Capitão Styvenson foca no eleitor desiludido com a política e confunde atividade partidária com blitz de trânsito

Capitão Styvenson

Pouco se sabe sobre o que o capitão Styvenson Valentin pensa sobre diversos assuntos. Confesso que darei o benefício da dúvida se ele vai adotar teses bolsonaristas. Espero que não.

Candidato a fenômeno eleitoral em 2018, o militar deu uma entrevista na última sexta-feira (ver AQUI) dizendo que se alguém oferecer dinheiro a ele dará voz de prisão e uns tapas. A primeira atitude conquista o eleitor desiludido com a política. A segunda flerta com o bolsonarismo, um risco para quem vai se aventurar numa disputa majoritária.

Tentar conquistar o eleitor desiludido com a política é legítimo, diga-se. No entanto, é preciso ter um discurso realista. Vou dar um exemplo: não é ilegítimo o presidente de um partido procurar um pré-candidato forte como ele e oferece a estrutura financeira do fundo partidário. Pertence ao processo político. O capitão vai dar uns tapas no interlocutor? Creio que não. Quando adota o discurso fácil o capitão fica exposto a contradições que podem lhe expor lá na frente.

O moralismo de goela anda de mãos dadas com a hipocrisia. Quero crer que o capitão usou apenas uma figura de linguagem ou, na melhor das hipóteses, deu uma demonstração de desconhecimento de como funciona a política em seus intramuros.

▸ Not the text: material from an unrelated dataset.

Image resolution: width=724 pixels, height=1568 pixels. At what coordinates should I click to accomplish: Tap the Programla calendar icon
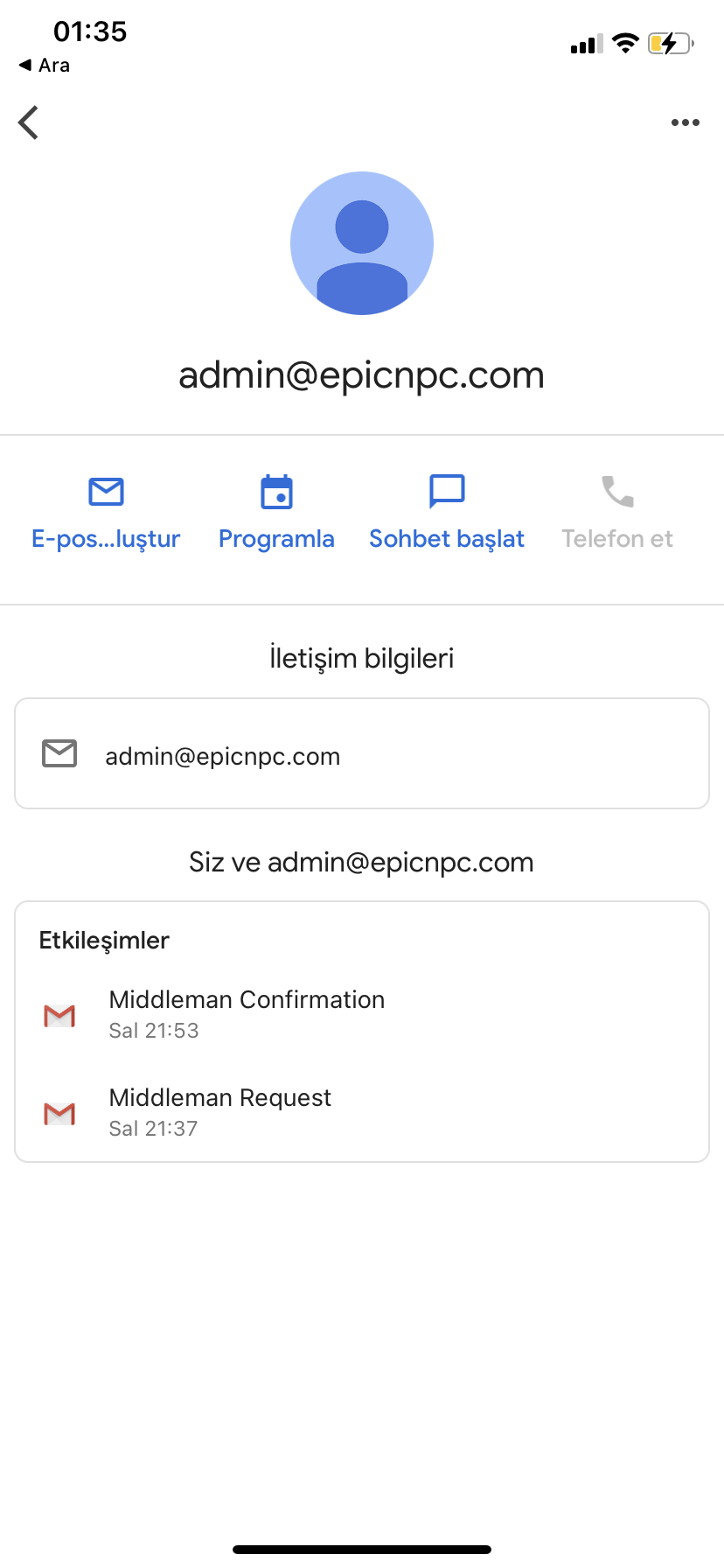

Se realmente quer entrar na política Styvenson precisa entender que este ramo é uma ciência e como tal tem em torno de si uma carga pesada de complexidade. Bem diferente de aplicar multas em bêbados numa blitz.

Hoje o capitão está numa encruzilhada entre pintar na política como um nome alternativo no Solidariedade de Kelps Lima que tenta fazer um trabalho de renovação dos quadros do Rio Grande do Norte sem pregar o discurso hipócrita da antipolítica ou o PSL bolsonarizado.

O caminho escolhido mostrará muito de quem é Styvenson Valentin e se ele percebe que a política é mais complexa do que multar bêbados.